• [Questions on the material]
- a) Decide whether each statement agrees with the self-help passage, answering yes or no and quoting the words of the passage that settle it. (i) The passage holds that there is always something to be grateful for about anger. (ii) The passage says that asking about gratitude for anger will keep you from creating the life you'd really like. (iii) The passage says that trying to prove you're smart means you have to have all the answers.
- b) Write out the self-help passage word for word, from "Does someone get" up to and including "you'd really like.".

• [Text excerpt]
BEGIN
Does someone get angry with you regularly? How do you react? Do you start thinking you haven't been good enough? That you're wrong? Do you try to fold, staple and mutilate yourself to appease them? Or perhaps you respond with your own anger? Does any of this ever work for you? Are you at ease with anger? If not, ask "What about this anger am I grateful for?" There is always something. For example, being aware of the anger, you can choose to keep it in your life or not. If you'd like them in your life you can say "This anger doesn't work for me. Does it work for you? Would you like to change it?" If they say yes, great, there is an invitation for change. If no, then at least you know and you get to choose for you. This question will help you step out of the distraction of reacting to anger, which will only serve to keep you from creating the life you'd really like.
Thanks to M for this one. There's always something right about everything :)
Are you smart? Are you aware of everything going on around you in all time, space and dimensions, seeing connections, pasts and futures that no one else is aware of? And yet do you find that other people always seem to be talking down to you, explaining and pontificating on things to you as if you had no idea? How do you react? Do you nod, smile and think "interesting"? Or do you get annoyed, worked up, and drawn into a meaningless circular argument? Do the other people ever concede you known what you're talking about? If not and you'd like greater ease in these situations ask "What if I didn't need to prove I was smart"? Does trying to prove you're smart mean that you've actually decided you're not? Is that true? Or did you buy that point of view from someone, sometime? When you try to prove you’re smart, you have to have all the answers. What if your smarts -- your awareness -- was the thing that could point out where the answers end and the questions begin? What else could be possible then?
END
• [Data provided]
BEGIN
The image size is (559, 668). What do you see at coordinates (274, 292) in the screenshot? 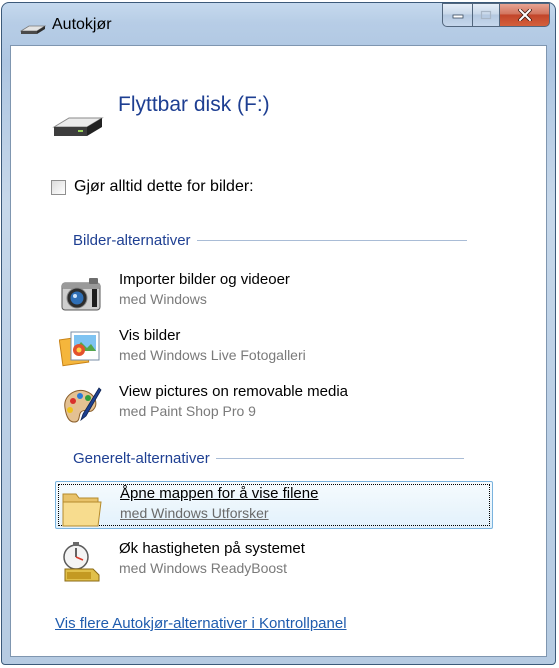
I see `option-import-pictures: Importer bilder og videoer med Windows` at bounding box center [274, 292].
END
• [Outputs for the tasks]
- a)
(i) Yes: "There is always something."
(ii) No: "This question will help you step out of the distraction of reacting to anger, which will only serve to keep you from creating the life you'd really like."
(iii) Yes: "When you try to prove you’re smart, you have to have all the answers."

- b)
Does someone get angry with you regularly? How do you react? Do you start thinking you haven't been good enough? That you're wrong? Do you try to fold, staple and mutilate yourself to appease them? Or perhaps you respond with your own anger? Does any of this ever work for you? Are you at ease with anger? If not, ask "What about this anger am I grateful for?" There is always something. For example, being aware of the anger, you can choose to keep it in your life or not. If you'd like them in your life you can say "This anger doesn't work for me. Does it work for you? Would you like to change it?" If they say yes, great, there is an invitation for change. If no, then at least you know and you get to choose for you. This question will help you step out of the distraction of reacting to anger, which will only serve to keep you from creating the life you'd really like.